Wird das Weiße Haus sein Ziel erreichen? Farhad Ibrahimow, Experte des Zentrums für postsowjetische Studien im Moskauer Institut für Weltwirtschaft und internationale Beziehungen (IMEMO), bezweifelt dies.

In den USA hat man beim Ausstieg aus dem Abkommens einige wichtige Faktoren nicht berücksichtigt, die die arabischen Länder während des 'Arabischen Frühlings' betrafen, aber im Fall des Iran nicht funktionieren. Erstens hat sich die absolute Mehrheit der Iraner mit den Ideen und dem Kurs angefreundet, welche die gegenwärtige Regierung in Teheran bestimmen. Die Bürger im Iran sind davon absolut überzeugt, dass das Land einen wirklich richtigen Kurs in Richtung Unabhängigkeit und der Unterstützung ihrer Glaubensgenossen in der Region verfolgt", sagte der Experte in einem Interview mit dem Autor.

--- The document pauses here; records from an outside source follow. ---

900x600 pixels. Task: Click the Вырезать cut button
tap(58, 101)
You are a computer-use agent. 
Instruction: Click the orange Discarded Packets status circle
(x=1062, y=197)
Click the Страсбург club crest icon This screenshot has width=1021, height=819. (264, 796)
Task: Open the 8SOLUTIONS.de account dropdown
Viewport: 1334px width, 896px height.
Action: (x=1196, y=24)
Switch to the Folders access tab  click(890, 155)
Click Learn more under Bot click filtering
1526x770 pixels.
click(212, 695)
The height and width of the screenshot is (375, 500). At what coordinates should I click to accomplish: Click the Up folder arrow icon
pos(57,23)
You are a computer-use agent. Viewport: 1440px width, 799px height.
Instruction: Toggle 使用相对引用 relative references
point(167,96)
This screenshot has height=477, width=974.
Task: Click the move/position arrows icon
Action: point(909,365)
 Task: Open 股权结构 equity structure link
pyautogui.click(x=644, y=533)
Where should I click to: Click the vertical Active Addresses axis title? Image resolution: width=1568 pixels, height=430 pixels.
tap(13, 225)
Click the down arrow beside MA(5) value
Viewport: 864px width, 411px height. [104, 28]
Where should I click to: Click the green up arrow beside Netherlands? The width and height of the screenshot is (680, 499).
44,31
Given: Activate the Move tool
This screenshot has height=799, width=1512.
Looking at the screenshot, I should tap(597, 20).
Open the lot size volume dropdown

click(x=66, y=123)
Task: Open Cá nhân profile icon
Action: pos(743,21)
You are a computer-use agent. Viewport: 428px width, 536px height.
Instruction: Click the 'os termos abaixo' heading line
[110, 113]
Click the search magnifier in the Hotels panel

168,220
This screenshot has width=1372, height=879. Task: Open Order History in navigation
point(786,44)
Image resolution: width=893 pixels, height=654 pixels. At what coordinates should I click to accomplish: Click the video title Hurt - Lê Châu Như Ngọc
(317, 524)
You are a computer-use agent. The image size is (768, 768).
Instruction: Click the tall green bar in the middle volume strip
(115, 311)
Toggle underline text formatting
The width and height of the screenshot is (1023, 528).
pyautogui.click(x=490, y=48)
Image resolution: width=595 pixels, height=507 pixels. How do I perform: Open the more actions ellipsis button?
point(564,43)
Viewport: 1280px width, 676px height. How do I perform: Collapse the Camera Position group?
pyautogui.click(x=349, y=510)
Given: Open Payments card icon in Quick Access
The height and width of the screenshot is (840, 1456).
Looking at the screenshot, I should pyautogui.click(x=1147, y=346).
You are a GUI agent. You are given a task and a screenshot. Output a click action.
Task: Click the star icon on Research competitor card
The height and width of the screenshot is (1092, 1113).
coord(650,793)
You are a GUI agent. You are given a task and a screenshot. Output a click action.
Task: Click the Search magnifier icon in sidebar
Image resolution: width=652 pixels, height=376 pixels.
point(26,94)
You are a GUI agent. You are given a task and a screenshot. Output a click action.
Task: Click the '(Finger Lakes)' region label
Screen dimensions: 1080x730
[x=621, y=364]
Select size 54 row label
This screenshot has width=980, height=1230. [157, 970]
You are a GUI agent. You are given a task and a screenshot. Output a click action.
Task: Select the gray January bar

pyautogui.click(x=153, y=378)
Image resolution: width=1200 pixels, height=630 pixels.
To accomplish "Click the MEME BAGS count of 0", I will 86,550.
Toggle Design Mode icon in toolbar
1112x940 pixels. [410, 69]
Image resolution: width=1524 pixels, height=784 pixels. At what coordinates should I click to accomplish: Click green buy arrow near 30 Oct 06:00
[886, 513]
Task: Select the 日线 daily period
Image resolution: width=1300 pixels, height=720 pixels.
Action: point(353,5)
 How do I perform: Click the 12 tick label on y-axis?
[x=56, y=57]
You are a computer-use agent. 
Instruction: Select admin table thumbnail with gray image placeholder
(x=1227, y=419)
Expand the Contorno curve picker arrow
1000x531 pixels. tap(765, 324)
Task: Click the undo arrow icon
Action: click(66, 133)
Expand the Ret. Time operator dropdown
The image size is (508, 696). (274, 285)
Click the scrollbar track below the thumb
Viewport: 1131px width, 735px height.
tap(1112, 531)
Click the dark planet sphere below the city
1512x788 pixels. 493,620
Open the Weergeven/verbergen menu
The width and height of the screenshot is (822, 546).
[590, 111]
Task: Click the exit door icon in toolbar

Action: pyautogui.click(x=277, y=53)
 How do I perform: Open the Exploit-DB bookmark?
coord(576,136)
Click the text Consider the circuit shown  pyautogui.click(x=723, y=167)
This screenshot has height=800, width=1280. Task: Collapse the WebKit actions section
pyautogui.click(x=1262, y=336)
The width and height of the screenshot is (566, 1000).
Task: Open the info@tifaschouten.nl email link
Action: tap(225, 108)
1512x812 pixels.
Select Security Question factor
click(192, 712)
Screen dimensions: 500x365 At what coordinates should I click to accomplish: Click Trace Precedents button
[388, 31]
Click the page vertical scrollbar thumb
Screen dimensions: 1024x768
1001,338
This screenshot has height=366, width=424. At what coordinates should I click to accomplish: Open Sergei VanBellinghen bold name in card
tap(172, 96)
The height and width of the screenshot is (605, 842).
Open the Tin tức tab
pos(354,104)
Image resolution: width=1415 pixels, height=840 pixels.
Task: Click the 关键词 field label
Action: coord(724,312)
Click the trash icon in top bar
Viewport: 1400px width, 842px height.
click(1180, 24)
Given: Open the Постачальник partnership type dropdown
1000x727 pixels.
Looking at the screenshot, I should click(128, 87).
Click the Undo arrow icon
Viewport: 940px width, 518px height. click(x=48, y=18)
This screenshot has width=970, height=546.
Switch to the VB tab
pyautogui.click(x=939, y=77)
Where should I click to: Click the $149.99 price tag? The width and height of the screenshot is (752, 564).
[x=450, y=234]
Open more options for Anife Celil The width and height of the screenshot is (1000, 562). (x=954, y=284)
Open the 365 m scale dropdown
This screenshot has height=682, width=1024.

Ibrahimow wies darauf hin, dass mit dem Ziel des Regimewechsels der persische Sender Radio Farda und Voice of America aktiv gefördert. Es werden auch im Ausland NGOs gegründet, die mit den iranischen Migranten arbeiten, um ihre Verwandten im Iran beeinflussen zu können. Dennoch wird ein solcher Kurs "ein Fehlschlag" sein, da "die pro-staatliche Propagandamaschinerie ziemlich effektiv ist", fasste der Iran-Experte zusammen.

Obwohl der Iran Erfahrung darin hat, unter Sanktionen zu leben und diese in der gegenwärtigen Situation einseitig ohne die Zustimmung der Vereinten Nationen eingeführt wurden, sollten deren Auswirkungen jedoch nicht unterschätzt werden. Seit der Aufhebung der Sanktionen haben sich die Iraner an ein gutes Leben gewöhnt. Ohne einen wirklichen Krieg wird es sehr kompliziert, die iranische Gesellschaft zu konsolidieren. Mangels Bereitschaft der EU-Unternehmen, in den Iran zu investieren, und struktureller Wirtschaftsreformen, die die Verringerung der Ölabhängigkeit ermöglichen, wird die Unzufriedenheit der Bevölkerung spiralförmig wachsen. Sie können natürlich versuchen, auf ein Impeachment gegen Trump zu warten, aber das ist nicht die weitsichtigste Idee. Das Schicksal des iranischen Regimes wird jetzt gleichzeitig in Washington, in Brüssel und in Teheran entschieden.